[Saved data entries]
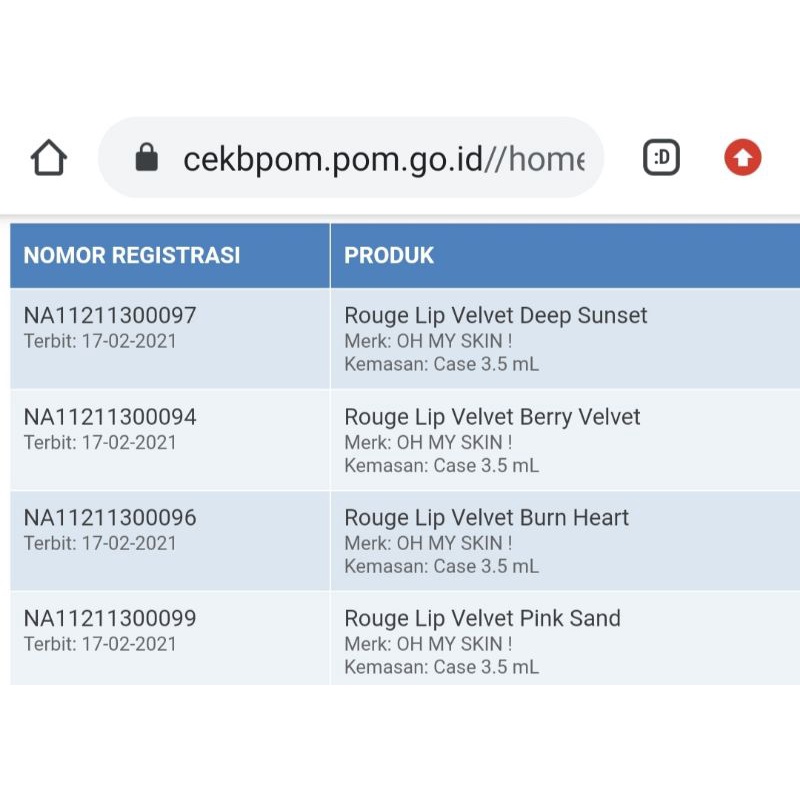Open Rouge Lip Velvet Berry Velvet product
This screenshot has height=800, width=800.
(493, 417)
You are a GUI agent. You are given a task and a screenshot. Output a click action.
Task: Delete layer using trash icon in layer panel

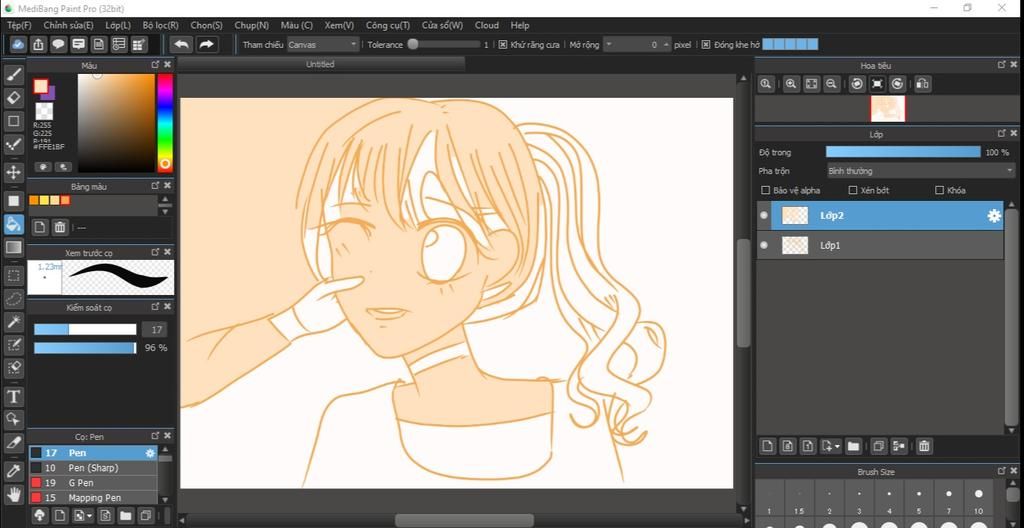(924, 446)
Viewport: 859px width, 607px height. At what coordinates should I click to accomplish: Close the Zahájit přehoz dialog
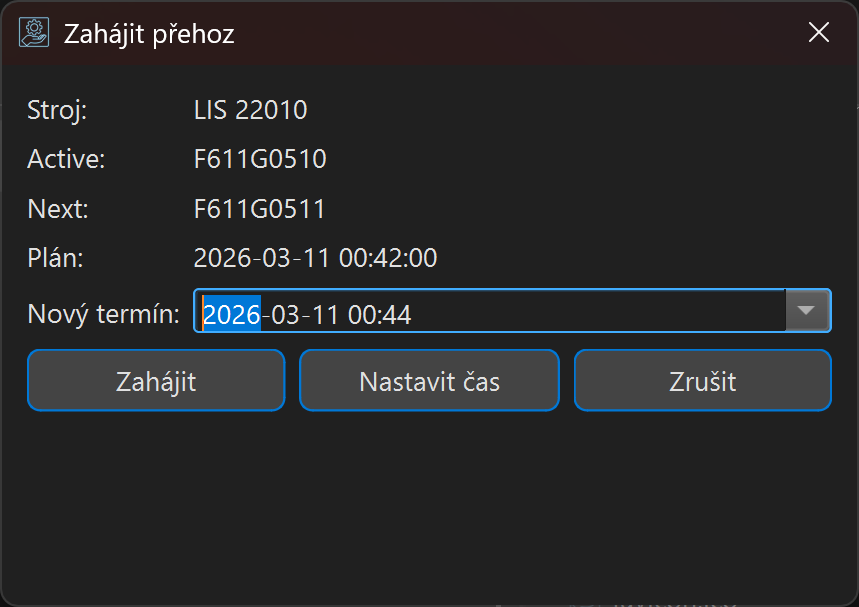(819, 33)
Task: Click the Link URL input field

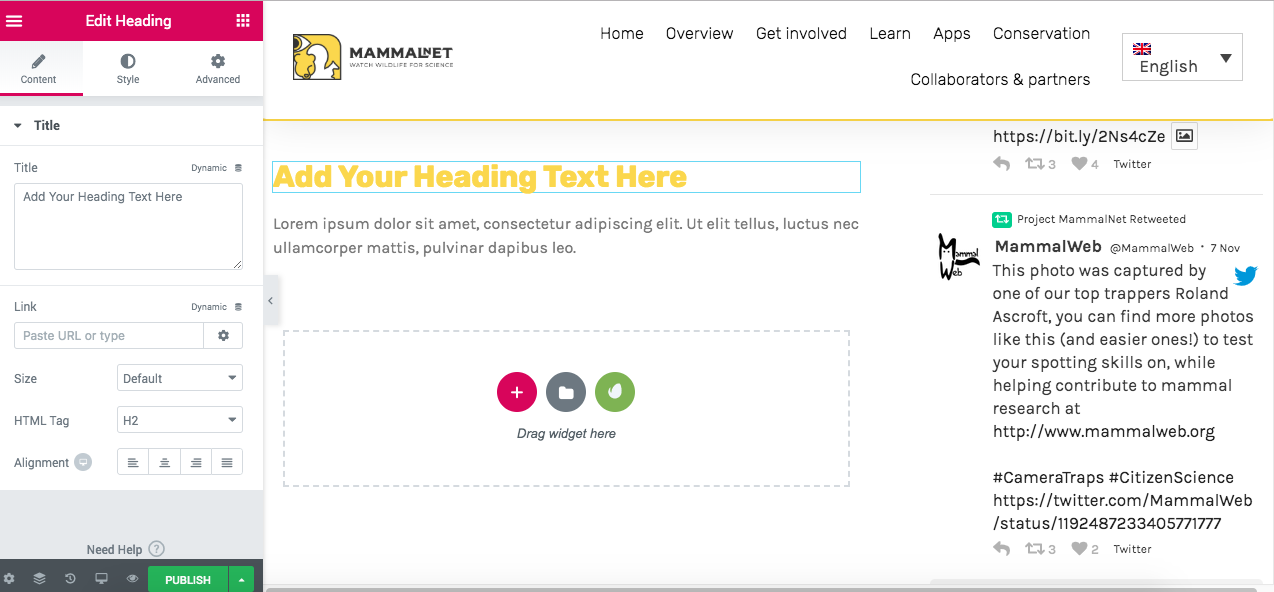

• _What you will do_: Give back exactly the lines from the one that contains "Viewport: 859px width, 607px" to the final line of the data above, both included, with all pictures removed.

• _Solved exercise_:
Viewport: 859px width, 607px height. At what coordinates should I click to accomplish: Close the Zahájit přehoz dialog
(819, 33)
Task: Click the Link URL input field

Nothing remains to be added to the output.